EXCERTO DO DOCUMENTO |
------------------------------------
Estratégia de RH – para que te quero: as lições de Carl von Clausewitz

“Da Guerra”, de Carl von Clausewitz, deixa-nos importantíssimos contributos sobre estratégia e táticas que transcendem o campo militar, aplicando-se amplamente ao mundo corporativo. Neste artigo, e num exercício interpretativo, enuncia-se como é que os princípios de Clausewitz podem ser refletidos na estratégia de gestão de pessoas.

Por Isabel Moço, coordenadora e professora da Universidade Europeia

Clausewitz defende que qualquer estratega deve estar permanente “preparado para a guerra”. Tantas vezes se constata que aquele que trata da gestão de pessoas, por exemplo no que se refere a aprendizagem contínua, “em causa própria” nem sempre aplica, a si mesmo, os mesmos princípios. Significa este alerta que os gestores de pessoas têm de estar permanentemente atualizados, em aprendizagem, e serem catalisadores de mudança o que não serão se não o fizerem também em causa própria. Mas também poderá significar que deve estar habilitado a realizar análises detalhadas dos dados de RH, procurando compreender tendências, e a identificar problemas e oportunidades de melhoria, sobretudo no serviço das competências de apoio ao negócio, para o que dominar ferramentas de análise de dados e analytics é crucial. Em cenários macroeconómicos cada vez com mais “fricção e nevoeiro”, Clausewitz também assinala a inevitabilidade dos imprevistos e das dificuldades, o que mais reforça a necessidade de estar preparado – veja-se, a título exemplificativo, o que aconteceu com a pandemia Covid 19, em que a maioria de nós não estava preparado para, de repente, passar a teletrabalhar. Ter capacidade de adaptação rápida às mudanças do mercado e à expressão das necessidades dos colaboradores, com processos ágeis que permitam ajustes rápidos, é cada vez mais importante em RH e noutros campos da gestão.
------------------------------------
Entradas guardadas:
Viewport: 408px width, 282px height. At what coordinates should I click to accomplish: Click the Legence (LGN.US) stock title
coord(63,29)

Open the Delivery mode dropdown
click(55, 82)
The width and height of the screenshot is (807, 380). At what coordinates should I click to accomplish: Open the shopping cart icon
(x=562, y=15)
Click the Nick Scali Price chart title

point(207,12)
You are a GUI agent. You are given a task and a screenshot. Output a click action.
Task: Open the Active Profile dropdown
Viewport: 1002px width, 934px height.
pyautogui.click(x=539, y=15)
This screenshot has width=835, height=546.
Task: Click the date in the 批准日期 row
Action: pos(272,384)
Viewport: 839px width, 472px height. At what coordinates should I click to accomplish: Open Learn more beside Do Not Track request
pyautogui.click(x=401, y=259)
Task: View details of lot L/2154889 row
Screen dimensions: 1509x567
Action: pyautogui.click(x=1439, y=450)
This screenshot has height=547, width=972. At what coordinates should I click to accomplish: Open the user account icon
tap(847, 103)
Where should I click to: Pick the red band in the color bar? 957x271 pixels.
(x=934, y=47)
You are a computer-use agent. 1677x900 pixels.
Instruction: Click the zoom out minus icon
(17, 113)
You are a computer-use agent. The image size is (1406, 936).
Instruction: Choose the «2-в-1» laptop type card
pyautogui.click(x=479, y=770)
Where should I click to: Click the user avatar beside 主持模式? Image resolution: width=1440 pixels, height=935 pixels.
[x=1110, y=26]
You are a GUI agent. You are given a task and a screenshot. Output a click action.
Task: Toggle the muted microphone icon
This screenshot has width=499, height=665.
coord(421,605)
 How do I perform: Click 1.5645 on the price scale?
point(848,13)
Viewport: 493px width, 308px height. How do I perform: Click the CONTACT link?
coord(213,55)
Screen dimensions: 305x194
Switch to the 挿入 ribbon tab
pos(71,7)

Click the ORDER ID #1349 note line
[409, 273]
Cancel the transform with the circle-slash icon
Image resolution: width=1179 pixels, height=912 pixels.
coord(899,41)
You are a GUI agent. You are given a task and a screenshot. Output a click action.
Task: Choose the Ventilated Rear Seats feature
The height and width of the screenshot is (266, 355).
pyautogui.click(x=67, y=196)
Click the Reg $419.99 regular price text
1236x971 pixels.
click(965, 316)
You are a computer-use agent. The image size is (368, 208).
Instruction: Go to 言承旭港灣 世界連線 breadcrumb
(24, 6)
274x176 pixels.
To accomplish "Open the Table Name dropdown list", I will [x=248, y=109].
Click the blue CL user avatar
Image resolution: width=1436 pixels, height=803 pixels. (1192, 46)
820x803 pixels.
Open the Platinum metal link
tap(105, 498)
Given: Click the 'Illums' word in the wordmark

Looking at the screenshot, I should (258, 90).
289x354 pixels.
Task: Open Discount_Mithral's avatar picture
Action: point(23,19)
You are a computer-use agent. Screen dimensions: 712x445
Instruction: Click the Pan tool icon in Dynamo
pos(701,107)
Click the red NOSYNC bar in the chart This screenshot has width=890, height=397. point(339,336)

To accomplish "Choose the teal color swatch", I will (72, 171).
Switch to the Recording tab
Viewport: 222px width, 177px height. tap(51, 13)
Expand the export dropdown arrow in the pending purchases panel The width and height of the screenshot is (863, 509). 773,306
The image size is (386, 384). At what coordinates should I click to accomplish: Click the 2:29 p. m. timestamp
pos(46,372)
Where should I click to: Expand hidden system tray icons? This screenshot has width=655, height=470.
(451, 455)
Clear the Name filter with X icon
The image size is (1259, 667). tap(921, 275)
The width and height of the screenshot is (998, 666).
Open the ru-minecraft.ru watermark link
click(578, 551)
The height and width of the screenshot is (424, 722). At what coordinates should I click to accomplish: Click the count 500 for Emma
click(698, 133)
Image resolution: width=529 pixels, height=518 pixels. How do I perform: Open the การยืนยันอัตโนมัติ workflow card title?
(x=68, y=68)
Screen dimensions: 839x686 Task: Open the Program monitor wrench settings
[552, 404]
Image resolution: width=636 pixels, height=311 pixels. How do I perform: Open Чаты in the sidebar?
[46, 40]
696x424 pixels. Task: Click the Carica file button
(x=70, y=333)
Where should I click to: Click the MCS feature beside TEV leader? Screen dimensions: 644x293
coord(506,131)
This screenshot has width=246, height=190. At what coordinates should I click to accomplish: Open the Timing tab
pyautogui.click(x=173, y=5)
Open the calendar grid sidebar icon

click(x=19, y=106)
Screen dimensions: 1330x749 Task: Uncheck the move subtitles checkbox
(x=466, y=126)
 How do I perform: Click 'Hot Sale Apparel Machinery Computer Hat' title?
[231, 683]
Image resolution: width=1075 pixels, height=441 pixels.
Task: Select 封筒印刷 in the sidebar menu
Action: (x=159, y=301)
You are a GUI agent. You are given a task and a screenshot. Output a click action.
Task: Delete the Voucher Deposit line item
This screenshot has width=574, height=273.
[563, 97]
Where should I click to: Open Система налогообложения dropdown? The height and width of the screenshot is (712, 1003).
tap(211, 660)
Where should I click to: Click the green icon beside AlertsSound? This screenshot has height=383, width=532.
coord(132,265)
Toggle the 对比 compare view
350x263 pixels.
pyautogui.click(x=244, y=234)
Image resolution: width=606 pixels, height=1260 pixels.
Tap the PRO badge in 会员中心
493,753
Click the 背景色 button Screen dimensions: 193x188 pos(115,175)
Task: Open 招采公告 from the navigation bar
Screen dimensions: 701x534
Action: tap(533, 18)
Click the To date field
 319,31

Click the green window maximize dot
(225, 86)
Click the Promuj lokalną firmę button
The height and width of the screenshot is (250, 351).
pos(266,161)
------------------------------------
TAREFAS E EXERCÍCIOS |
- A) Diz se cada afirmação concorda com o artigo sobre Clausewitz: responde sim ou não e cita as palavras exatas do artigo que o decidem.
(i) A obra "Da Guerra" é de Carl von Clausewitz.
(ii) Na pandemia Covid 19, a maioria estava preparada para passar de repente a teletrabalhar.
(iii) Isabel Moço é professora da Universidade Europeia.
- B) Por favor, muda "militar" para "bélico" no trecho do artigo sobre Clausewitz que começa em "Estratégia de RH" e segue até "gestão de pessoas.", e escreve esse trecho de novo.
As linhas não fazem falta para nada do que aqui se pede.

RESPOSTAS POR TAREFA |
- A)
(i) Sim: "“Da Guerra”, de Carl von Clausewitz"
(ii) Não: "a maioria de nós não estava preparado para, de repente, passar a teletrabalhar"
(iii) Sim: "coordenadora e professora da Universidade Europeia"

- B)
Estratégia de RH – para que te quero: as lições de Carl von Clausewitz

“Da Guerra”, de Carl von Clausewitz, deixa-nos importantíssimos contributos sobre estratégia e táticas que transcendem o campo bélico, aplicando-se amplamente ao mundo corporativo. Neste artigo, e num exercício interpretativo, enuncia-se como é que os princípios de Clausewitz podem ser refletidos na estratégia de gestão de pessoas.